Nervous about the Markets, You're not Alone

U.K political chaos turning into clarity or further madness? Mid-term elections coming in the U.S about to deliver change? More turmoil in Brazil? What could go wrong?

So you are nervous about the global markets. You are thinking about the possibility of putting cash under your mattress. Perhaps closing your equity positions and just being a spectator for the next year, well, you are not alone. It doesn’t mean you are right however, and you may want to proceed with caution before your let paranoia guide your decisions.

Past month of results from S&P 500

Global markets have faced perils before and will again in the future. Long term perspective is needed. The U.K, U.S and Brazil are all within intriguing political circumstance. The U.K is about to have its third Prime Minister after the ‘sacking’ of Liz Truss. The U.S is about to have a mid-term election and it appears the Republicans may seize control of the House of Representatives and Senate. Meanwhile in Brazil, the race for President appears to be getting closer and President Bolsonaro may actually pull off a photo finish against his challenger.

U.S indices have suddenly started to show brief moments of strong buying again. However many financial analysts remain skeptical. Fear of inflation, recession, quarterly earnings, debt and rumblings regarding stagnation are legitimate reasons for financial institutions to worry about this Halloween season. Jokes aside, the short term will likely remain rather challenging.

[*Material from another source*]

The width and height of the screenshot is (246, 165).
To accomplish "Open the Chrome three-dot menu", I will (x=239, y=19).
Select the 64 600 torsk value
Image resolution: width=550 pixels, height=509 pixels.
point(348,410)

The U.S Federal Reserve has served as a solid place to show officials remain locked within their offices without a vision regarding the real world, but that is too easy to merely claim. Numbers need to be looked at and quantified to cast official blame on bad monetary policy. It does appear the Fed will raise interest rates again in November. Will they rest after this coming hike and actually wait for corporate evidence and economic data afterwards to help guide their decisions late in 2022 and early in 2023? We shall see.

The USD remains very strong and is hurting other economies as nations deal with the rising costs of food and energy, particularly when imports are involved. Things are not going to get tranquil in the short term, more hurdles need to be jumped. Remaining calm as an investor and trader is needed. Being reactionary will likely not lead to good results.